Mum, Dad, Toddler and the European Holiday | Episode 1 – Visa and Flight | 6 mins read

VISA

Six hours, an agonizing wait at the visa office to process the Schengen visa. Our first Europe trip as a family of three, included Berlin, Prague, Vienna and Budapest. Whatever excitement was building up for the holiday lost most of its fizz, just like an uncapped beer bottle sitting in the fridge for hours, screaming to be drunk.

Our respective offices were informed that the visa process shouldn’t last more than two hours. But it did (welcome to Indianess). We were so glad we didn’t take our daughter along.

We saw some kids there, and wow, were they relentless. Shouting, nagging, jumping around and tearing the fabric of peace with their piercing screams. The other patrons had put their patience on the front line, testing, when will it be busted open.

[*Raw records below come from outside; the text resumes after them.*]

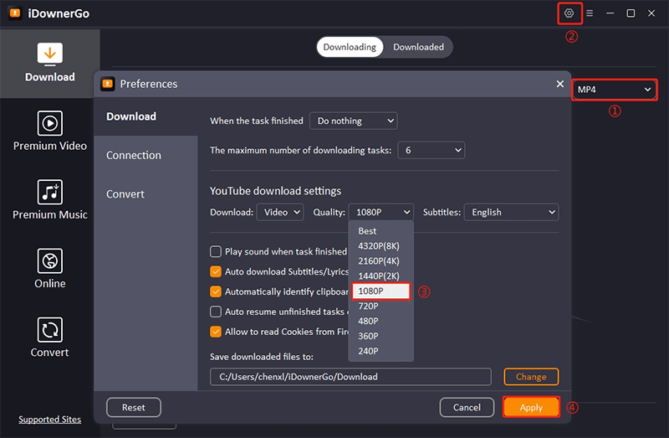The height and width of the screenshot is (438, 669).
Task: Select 720P from the quality list
Action: 369,307
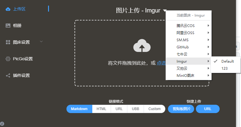The image size is (241, 127).
Task: Pick the Custom link format option
Action: point(154,109)
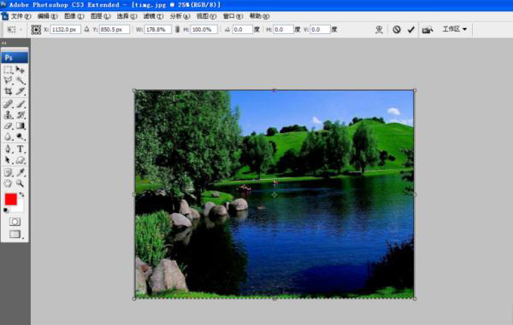513x325 pixels.
Task: Select the Hand tool
Action: pyautogui.click(x=9, y=183)
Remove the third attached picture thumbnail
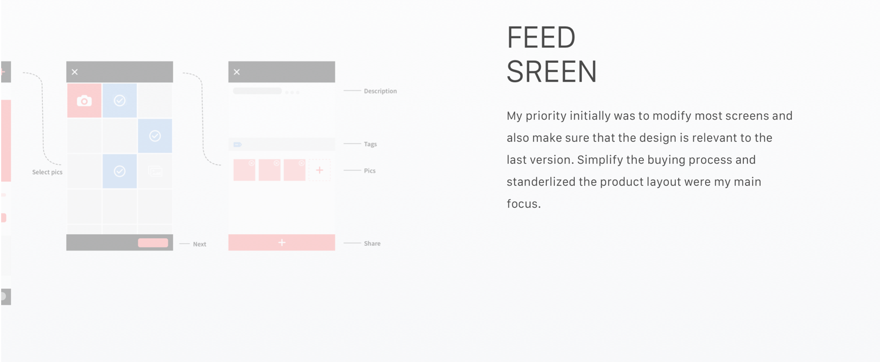This screenshot has width=880, height=362. tap(302, 163)
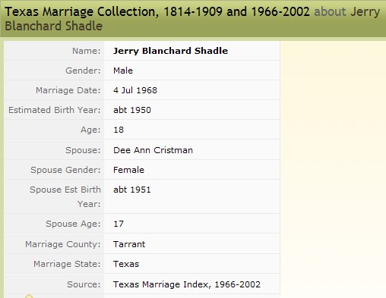Click the Texas Marriage Collection page title

pos(157,11)
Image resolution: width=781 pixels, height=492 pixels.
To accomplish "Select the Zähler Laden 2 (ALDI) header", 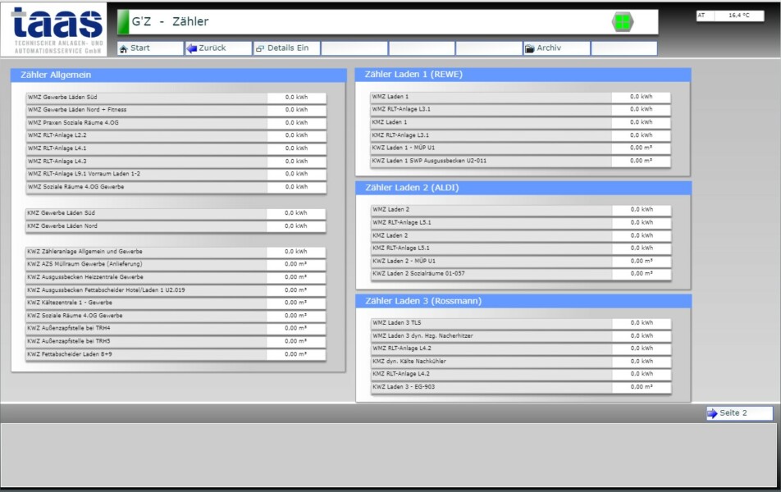I will pyautogui.click(x=523, y=188).
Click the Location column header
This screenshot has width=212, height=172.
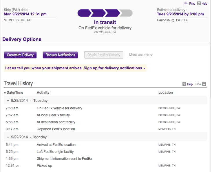(x=165, y=93)
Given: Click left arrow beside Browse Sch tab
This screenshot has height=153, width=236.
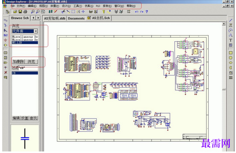Looking at the screenshot, I should pos(33,18).
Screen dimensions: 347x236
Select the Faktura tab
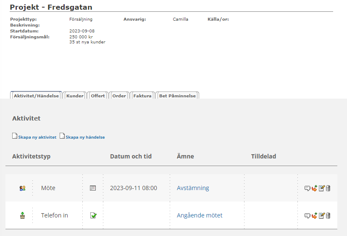point(142,96)
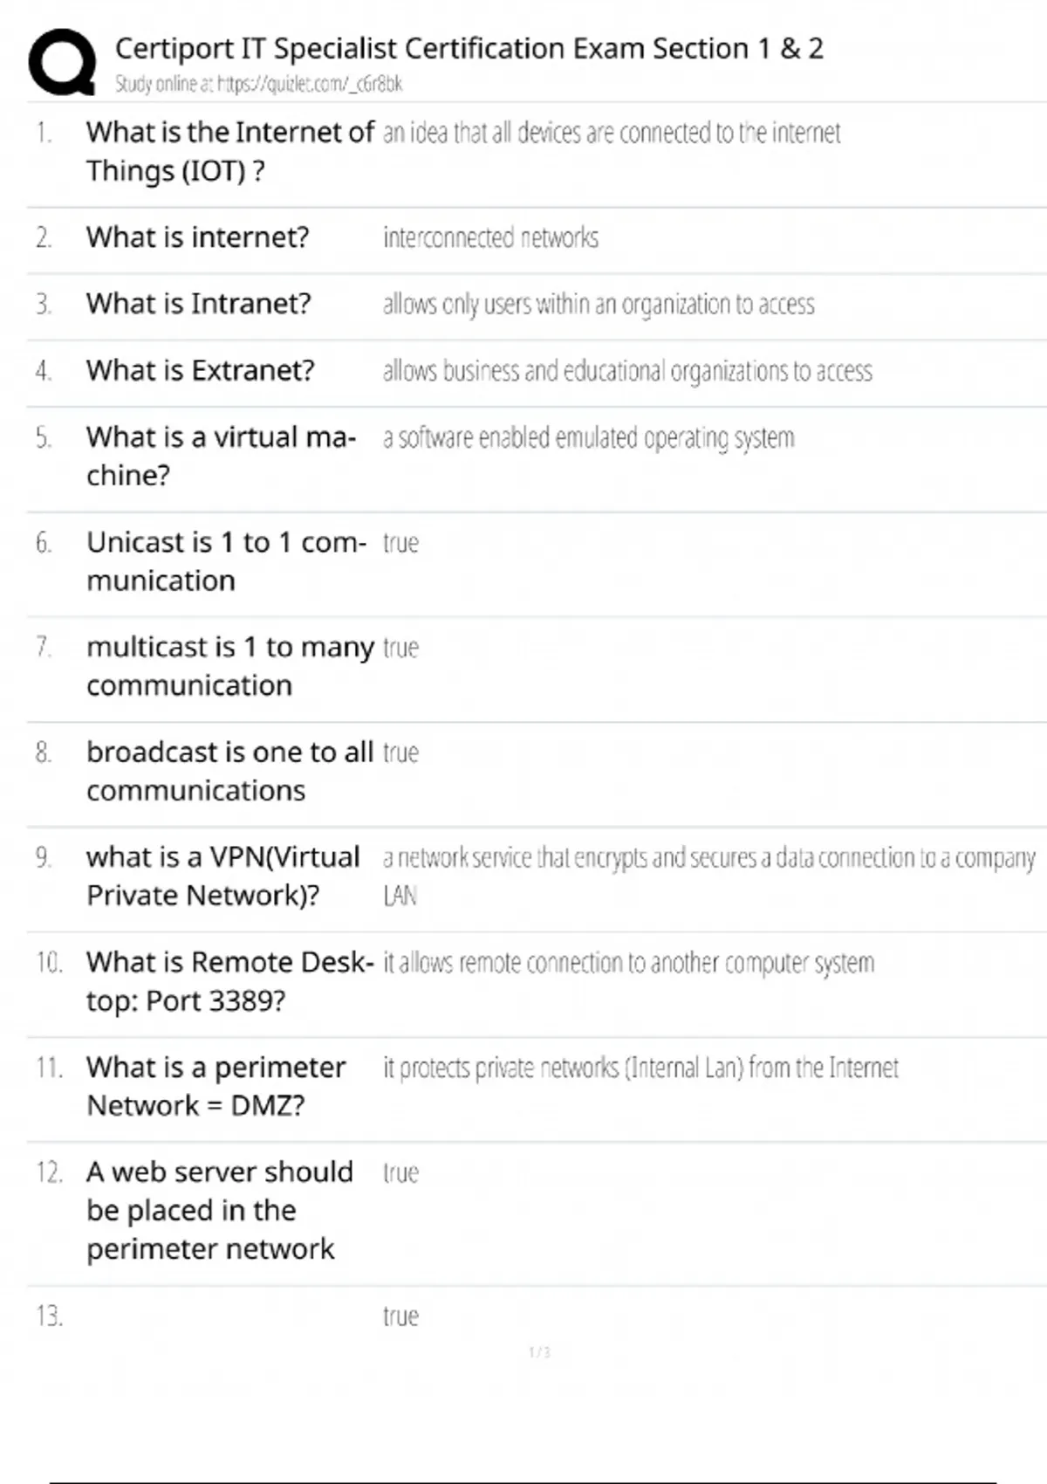Click the 1/3 page number indicator

pyautogui.click(x=539, y=1352)
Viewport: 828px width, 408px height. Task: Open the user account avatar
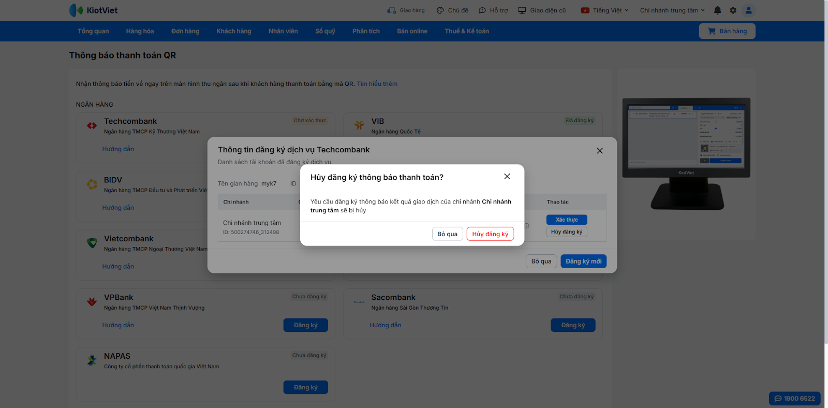[x=748, y=10]

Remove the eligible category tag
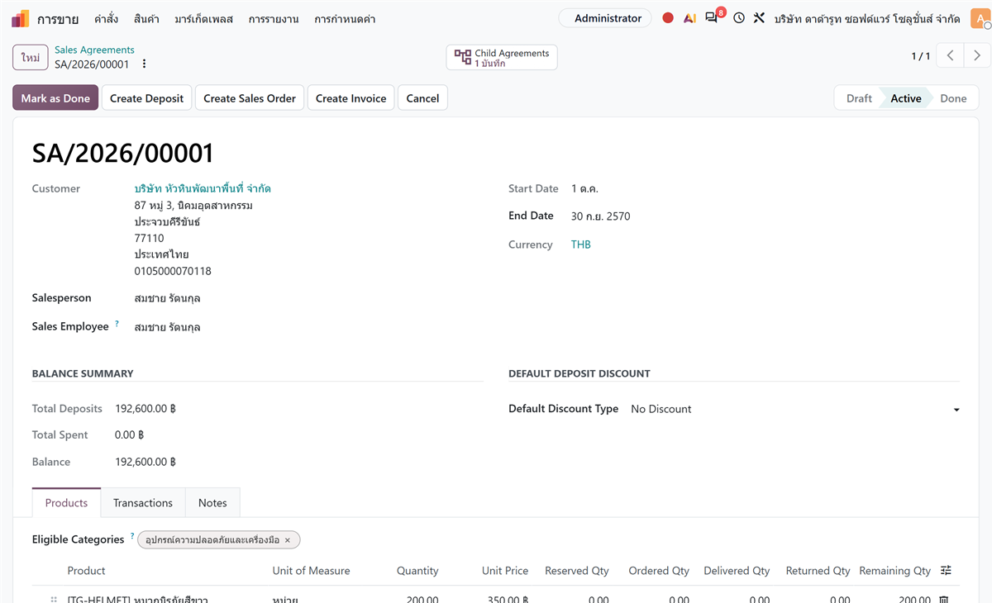click(x=288, y=540)
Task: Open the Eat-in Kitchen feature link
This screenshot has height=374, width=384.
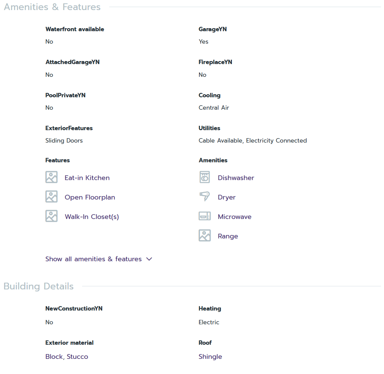Action: coord(87,178)
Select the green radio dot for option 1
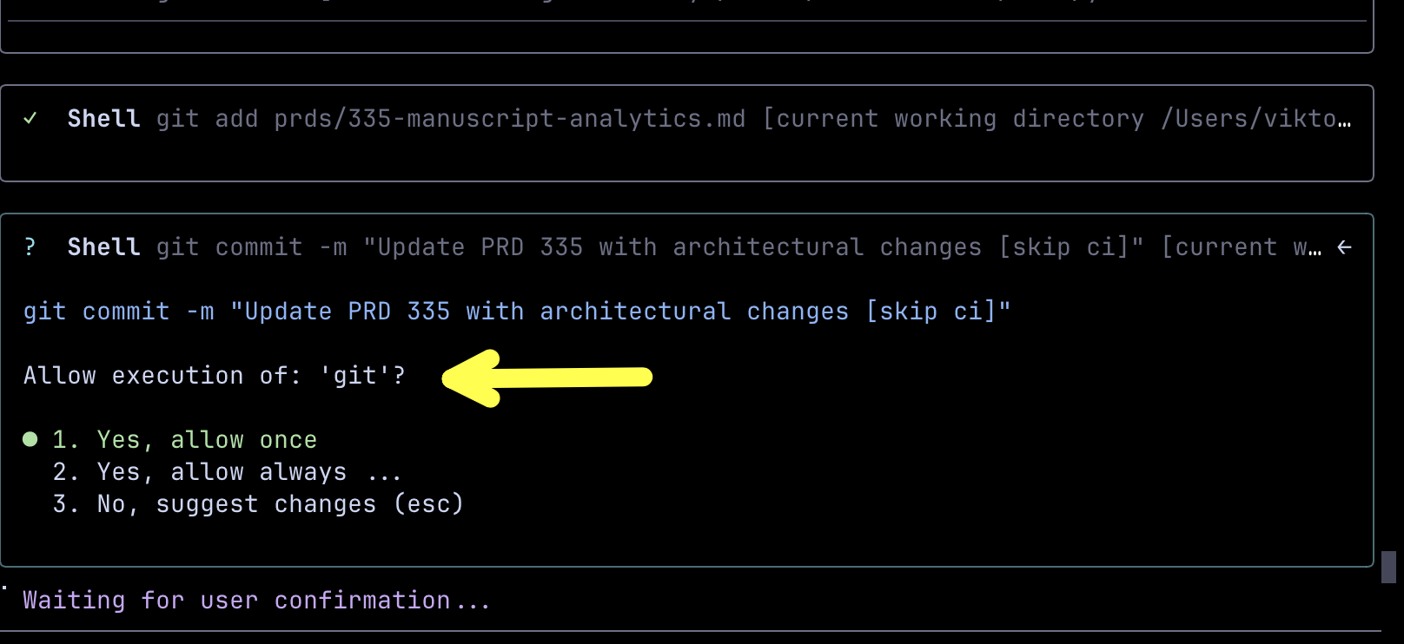Screen dimensions: 1404x644 click(30, 439)
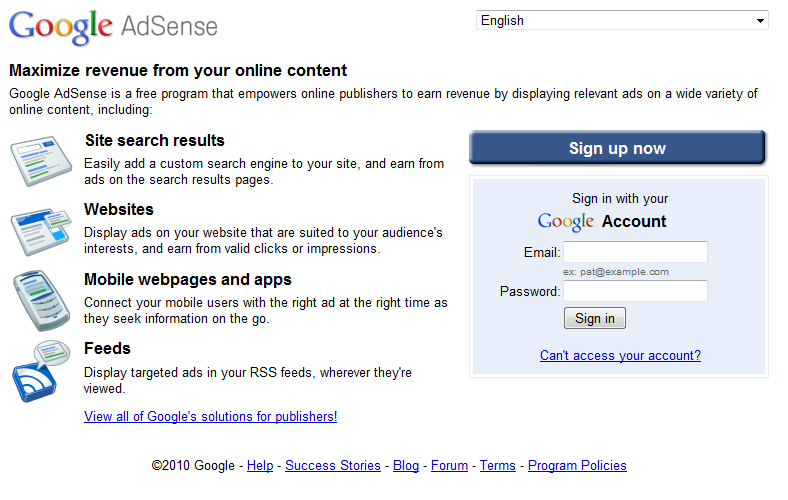The height and width of the screenshot is (500, 788).
Task: Focus the Password input field
Action: tap(635, 291)
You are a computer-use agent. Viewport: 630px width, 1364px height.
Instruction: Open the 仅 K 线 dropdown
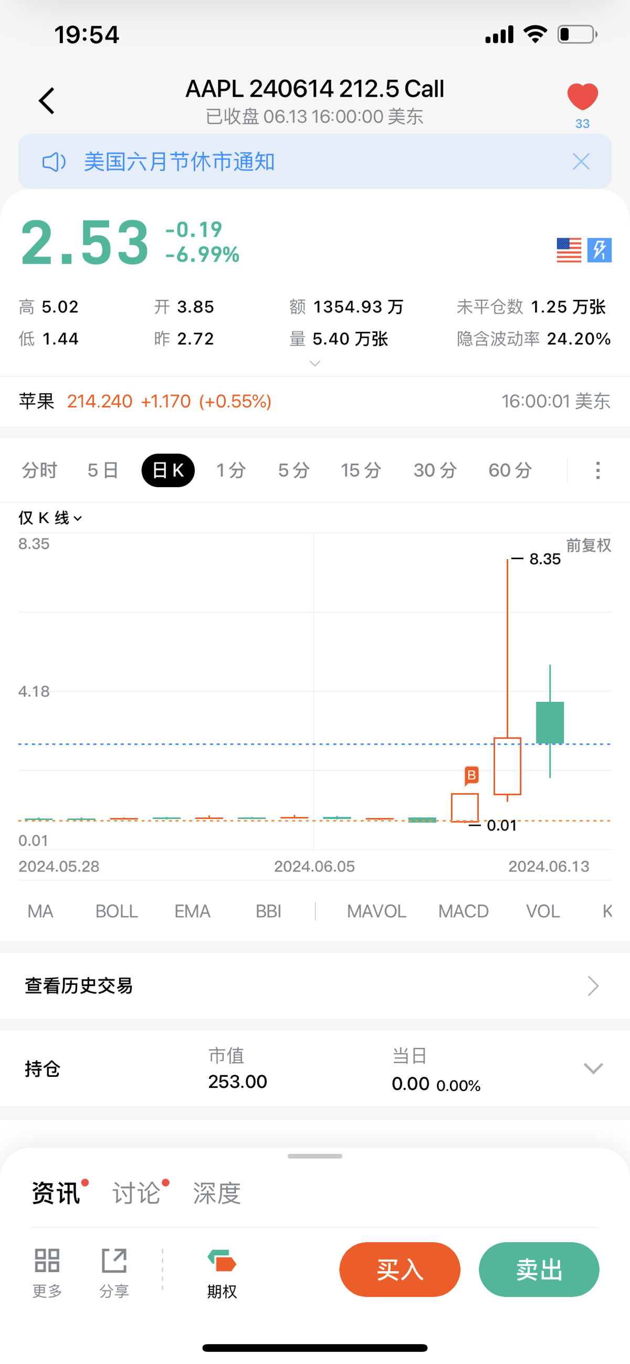[50, 518]
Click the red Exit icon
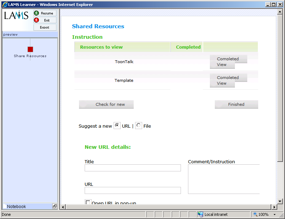 pos(36,20)
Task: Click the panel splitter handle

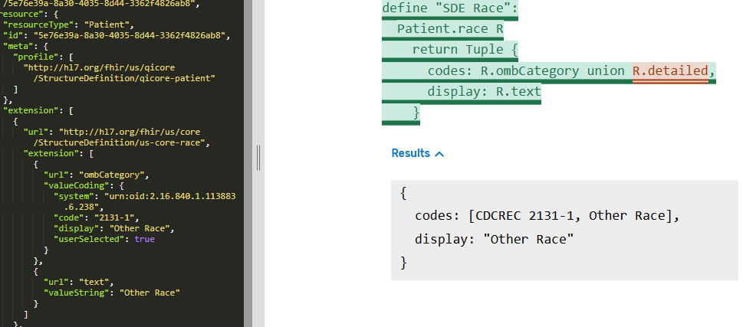Action: click(x=259, y=159)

A keen eye would have observed micro-emotions crawling on their apparent stoic faces. One parent was admirably calm and composed, while her toddler was testing his lung power and stamina. But we all knew she was dying a little inside.

In India, the good thing is that you don’t need to bring your child along till he/she is 6 years old (It might be 12 but I am not sure about that claim). The bad thing though, to procure any first world country visa is like preparing for war and ensuring that your arsenal has the latest weapons – salary slips, flight tickets (return included because f*** knows you’ll stay back), hotel bookings, income tax acknowledgement, letter from the office clearly stating that I am not planning to settle in your country, investment proofs, bank statements, marriage certificate, birth certificate, a cow maybe because then we are bound to come back to her.

We finally got the visa. We were off to Europe. First stop – Berlin.

FLIGHT

We’ve experienced taking an international flight with our daughter before, short(ish) flight to the gulf, and she was nice and calm. You don’t need to buy a flight ticket for your child till the age of two. The hitch, she doesn’t get a dedicated seat, your lap is her seat.

We didn’t pre-book our seats (big mistake). We assumed (incorrectly) the airline will give us the front row seats because what are the chances of other families traveling with children from Mumbai, mid-June, at 2am? (very freaking high).

After getting our boarding passes we proceeded towards the gate. Still early, we decided to snack and that’s when realization struck, I had lost my boarding pass. In that situation, I did what any mature, level-headed adult would do – panic. I was trying to look cool but my wife knew I wasn’t.

If you thought a dramatic chase sequence to board the plane was about to ensue, it didn’t. In about 15 cool, yet panic-stricken, minutes I found it. The norm is that most of the lost boarding passes end up at the gate you are about to board the flight from. Good rule to remember.

Finally, we boarded, after settling down we knew it was not going to be very comfortable. My wife took the window seat and I was in the middle. So we requested the flight attendant to help us with another empty seat so that one of us could shift with the child. My wife, with a determined look, made it very clear that she needs her sleep, to which I said, “yeah me too”.

10 minutes later, I find myself, with a 22-month old; groggy, sleepy and cranky… (I get that way sometimes) seated in the middle seat of the middle row in the middle of the night, holding my daughter, her toy and a blanket in my lap.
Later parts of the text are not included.